Posted by: Tiffany | March 04, 2011 at 09:36 AM
Jessie, I'd like to keep reading.
Take care.
Laura
Posted by: Laura | March 04, 2011 at 09:46 AM
Ugh horrible. I would love to keep reading. I was sparklefairy.diary-x ... I think. I don't remember if there was a dash or underscore in there. Anyway, I started reading your diary-x in 2002 or 2003 and have been reading ever since! I find your perspective interesting, have enjoyed following what you've shared, and like your internet persona (see what I did there?) very much. I blog at monquito.com now, and I know exactly what you mean about it not feeling OK anymore. I re-think almost everything I think about posting because of this. (Hence a recent poll.) Maybe a more private space would allow you to write more, which might even make you feel better.
Posted by: amanda | March 04, 2011 at 09:48 AM
Oh, me! ME! I wanna go with you to The Other Side (OOooooooo!).
Posted by: Michelle | March 04, 2011 at 10:07 AM
You know I'd like to keep reading. Anon commenters are cowards & I'm sorry one dumped on you.
Posted by: KarenD | March 04, 2011 at 10:10 AM
I'd love to be able to keep reading your writing. I really like your way with words.
Posted by: Chlott | March 04, 2011 at 10:10 AM
Please keep writing, even if it's behind a password!
Posted by: April N | March 04, 2011 at 10:17 AM
I have been reading for years and years. I'm always happy to see an update. I would enjoy continuing to read your blog and seeing your beautiful photos.
:o)
Posted by: Erin Miller | March 04, 2011 at 10:23 AM
Long time reader. :) I'd definitely like to follow you to .. well, wherever it is that you go. My email address may appear to be fake, but it's real!

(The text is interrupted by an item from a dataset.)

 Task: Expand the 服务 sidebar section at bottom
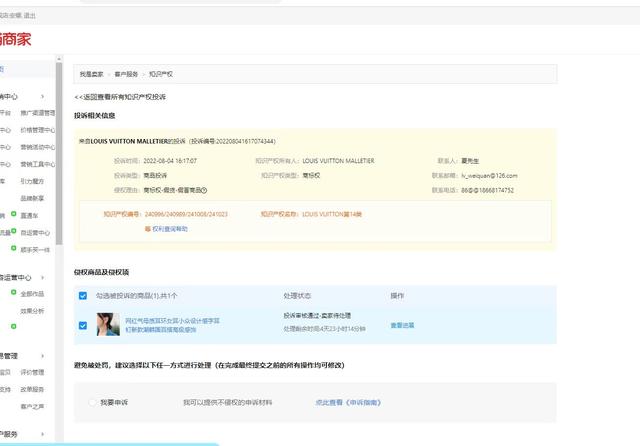pos(43,434)
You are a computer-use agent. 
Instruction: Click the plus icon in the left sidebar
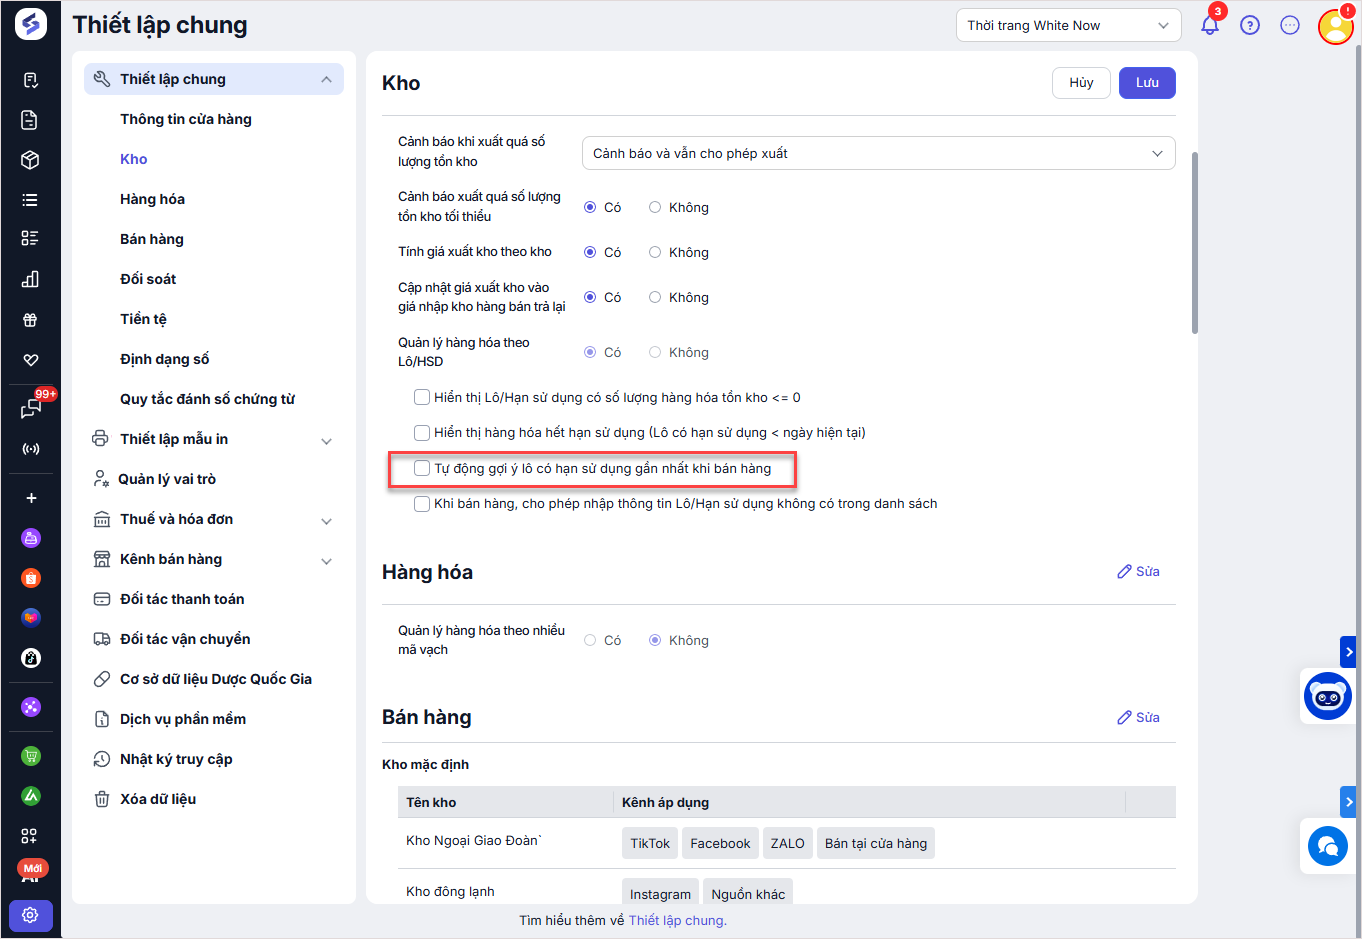coord(31,498)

Posted by: Violet | March 04, 2011 at 10:42 AM
That's horrible, but I get it. There are things that I simply don't share on my own blog anymore - not because I couldn't use support, feedback, etc., but because I have no wish to deal with everything else that would inevitably come. The world went and changed on us, I think.
I'd love to follow you and keep reading. :-) No worries about any judgment from this quarter.
Posted by: Carrie | March 04, 2011 at 10:45 AM
I want to go with you! I'd miss you if I didn't get to read about your life. I'm a 3WA and Simplest person, btw.
Posted by: Christine | March 04, 2011 at 10:56 AM
I hate to read that someone has chosen to be mean to you in order to make themselves feel superior. I would love to be able to keep reading more of your story, since I feel invested especially in your photography dream and want to be able to see you triumph when it happens.
Posted by: Carrie in VA | March 04, 2011 at 11:16 AM
I feel sad that you have had this experience! It's one of my biggest fears as a blogger and feel it's probably only a matter of time until I have a similar situation (though I hope it's never!). One thing I so like about you is how honest you are with us, your readers. You are so good at sharing yourself, really sharing yourself, and for that I look forward and so value your writing. Please keep me in the loop!
Posted by: Carrie Spritzer | March 04, 2011 at 11:17 AM
I was going to say I can't imagine why people would comment like that, but of course, I can imagine. I know it's because people can be small and so strange and it makes them feel better to make you feel bad. On Anthony's blog, I had to change it to where I approved comments, once someone made a mean comment about him. When he was three. And had autism. I mean, come on! People can certainly be cruel and there's no need for you to have anyone treat you badly. I'd like to keep reading. Hang in there.
Posted by: Joanne | March 04, 2011 at 11:21 AM
I would love to keep reading. Over the years there have been countless occasions where I thought, "Me, too." You always have been able to say exactly what I have been feeling so eloquently. Please keep sharing.